The aim of our blocking rules are to:

Capture as many true matches as possible
Reduce the total number of comparisons being generated

There is a tension between these aims, because by choosing loose blocking rules which generate more comparisons, you have a greater chance of capturing all true matches.

A single rule is unlikely to be able to achieve both aims.

For example, consider:

SettingsCreator(
    blocking_rules_to_generate_predictions=[
        block_on("first_name", "surname")
    ]
)

This will generate comparisons for all true matches where names match. But it would miss a true match where there was a typo in the name.

This is why blocking_rules_to_generate_predictions is a list.

Suppose we also block on postcode:

SettingsCreator(
    blocking_rules_to_generate_predictions=[
        block_on("first_name", "surname"),
        block_on("postcode")
    ]
)

Now it doesn't matter if there's a typo in the name so long as postcode matches (and vice versa).

We could take this further and block on, say, date_of_birth as well.

By specifying a variety of blocking_rules_to_generate_predictions, even if each rule on its own is relatively tight, it becomes implausible that a truly matching record would not be captured by at least one of the rules.

Tightening blocking rules for linking larger datasets¶

As the size of your input data grows, tighter blocking rules may be needed.
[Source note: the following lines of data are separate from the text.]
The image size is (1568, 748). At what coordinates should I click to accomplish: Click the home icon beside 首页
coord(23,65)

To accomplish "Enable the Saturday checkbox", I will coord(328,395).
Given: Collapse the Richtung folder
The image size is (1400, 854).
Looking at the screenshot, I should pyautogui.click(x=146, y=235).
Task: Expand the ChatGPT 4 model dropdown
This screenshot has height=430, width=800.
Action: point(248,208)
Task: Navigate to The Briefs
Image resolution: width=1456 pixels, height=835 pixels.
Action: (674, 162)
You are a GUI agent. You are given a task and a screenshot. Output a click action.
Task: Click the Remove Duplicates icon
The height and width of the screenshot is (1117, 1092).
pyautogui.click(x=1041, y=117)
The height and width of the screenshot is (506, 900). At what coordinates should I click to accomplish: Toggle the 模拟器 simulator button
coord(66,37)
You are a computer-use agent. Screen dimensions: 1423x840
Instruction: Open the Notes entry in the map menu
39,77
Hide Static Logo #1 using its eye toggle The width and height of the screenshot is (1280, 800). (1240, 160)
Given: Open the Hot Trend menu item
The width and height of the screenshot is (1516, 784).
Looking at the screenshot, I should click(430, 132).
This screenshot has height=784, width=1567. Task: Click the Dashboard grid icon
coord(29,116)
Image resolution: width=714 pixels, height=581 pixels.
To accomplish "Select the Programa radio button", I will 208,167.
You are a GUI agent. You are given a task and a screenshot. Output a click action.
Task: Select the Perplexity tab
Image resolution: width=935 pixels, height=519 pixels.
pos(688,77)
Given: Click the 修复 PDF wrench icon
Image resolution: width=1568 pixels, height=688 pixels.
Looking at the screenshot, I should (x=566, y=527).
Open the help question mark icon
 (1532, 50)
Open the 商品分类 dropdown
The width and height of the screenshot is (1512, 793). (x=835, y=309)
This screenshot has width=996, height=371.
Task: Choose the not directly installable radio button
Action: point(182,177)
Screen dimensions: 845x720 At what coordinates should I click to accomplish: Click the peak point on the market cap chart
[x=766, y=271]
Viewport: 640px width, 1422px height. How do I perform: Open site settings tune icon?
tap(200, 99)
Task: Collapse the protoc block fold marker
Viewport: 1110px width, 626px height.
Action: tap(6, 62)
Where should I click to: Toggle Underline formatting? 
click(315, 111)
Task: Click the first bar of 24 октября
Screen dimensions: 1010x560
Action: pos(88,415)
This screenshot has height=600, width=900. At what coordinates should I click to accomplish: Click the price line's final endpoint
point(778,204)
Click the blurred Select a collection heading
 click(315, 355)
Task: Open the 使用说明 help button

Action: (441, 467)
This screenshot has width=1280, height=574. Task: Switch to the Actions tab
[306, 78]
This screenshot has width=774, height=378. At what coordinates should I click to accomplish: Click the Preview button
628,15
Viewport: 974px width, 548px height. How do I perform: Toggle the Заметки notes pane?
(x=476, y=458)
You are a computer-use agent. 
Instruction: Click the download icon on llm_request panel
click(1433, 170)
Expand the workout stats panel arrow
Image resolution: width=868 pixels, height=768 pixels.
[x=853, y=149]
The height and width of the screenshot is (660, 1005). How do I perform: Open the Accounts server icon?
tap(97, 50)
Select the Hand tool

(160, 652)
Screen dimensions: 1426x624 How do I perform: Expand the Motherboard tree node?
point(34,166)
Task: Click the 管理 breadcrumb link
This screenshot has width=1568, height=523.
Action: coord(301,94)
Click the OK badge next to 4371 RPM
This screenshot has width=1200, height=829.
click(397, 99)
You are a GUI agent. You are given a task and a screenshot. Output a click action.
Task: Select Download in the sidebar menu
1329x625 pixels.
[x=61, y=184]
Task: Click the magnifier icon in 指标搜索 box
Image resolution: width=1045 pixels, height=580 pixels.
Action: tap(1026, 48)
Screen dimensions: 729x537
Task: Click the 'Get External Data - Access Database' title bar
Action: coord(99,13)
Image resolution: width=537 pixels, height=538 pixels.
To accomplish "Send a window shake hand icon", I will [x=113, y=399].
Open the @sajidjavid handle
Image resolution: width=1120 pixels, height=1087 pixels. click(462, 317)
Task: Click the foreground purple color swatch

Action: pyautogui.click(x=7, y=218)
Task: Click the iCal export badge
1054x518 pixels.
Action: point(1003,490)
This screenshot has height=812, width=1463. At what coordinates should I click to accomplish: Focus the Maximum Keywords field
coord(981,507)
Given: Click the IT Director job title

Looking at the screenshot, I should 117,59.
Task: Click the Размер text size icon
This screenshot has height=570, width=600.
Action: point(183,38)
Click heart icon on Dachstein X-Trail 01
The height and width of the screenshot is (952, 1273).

Blocking on, say first_name and surname may be insufficiently tight to reduce the number of comparisons down to a computationally tractable number.

In this situation, it's often best to use an even larger list of tighter blocking rules.

An example could be something like:

SettingsCreator(
    blocking_rules_to_generate_predictions=[
        block_on("first_name", "surname", "substr(postcode,1,3)"),
        block_on("surname", "dob"),
        block_on("first_name", "dob"),
        block_on("dob", "postcode")
        block_on("first_name", "postcode")
        block_on("surname", "postcode")
    ]
)

Analysing `blocking_rules_to_generate_predictions`¶

It's generally a good idea to analyse the number of comparisons generated by your blocking rules before trying to use them to make predictions, to make sure you don't accidentally generate trillions of pairs. You can use the following function to do this:

from splink.blocking_analysis import count_comparisons_from_blocking_rule

br = block_on("substr(first_name, 1,1)", "surname")

count_comparisons_from_blocking_rule(
        table_or_tables=df,
        blocking_rule=br,
        link_type="dedupe_only",
        db_api=db_api,
    )

More complex blocking rules¶

It is possible to use more complex blocking rules that use non-equijoin conditions. For example, you could use a blocking rule that uses a fuzzy matching function:

l.first_name and r.first_name and levenshtein(l.surname, r.surname) < 3

However, this will not be executed very efficiently, for reasons described in this page.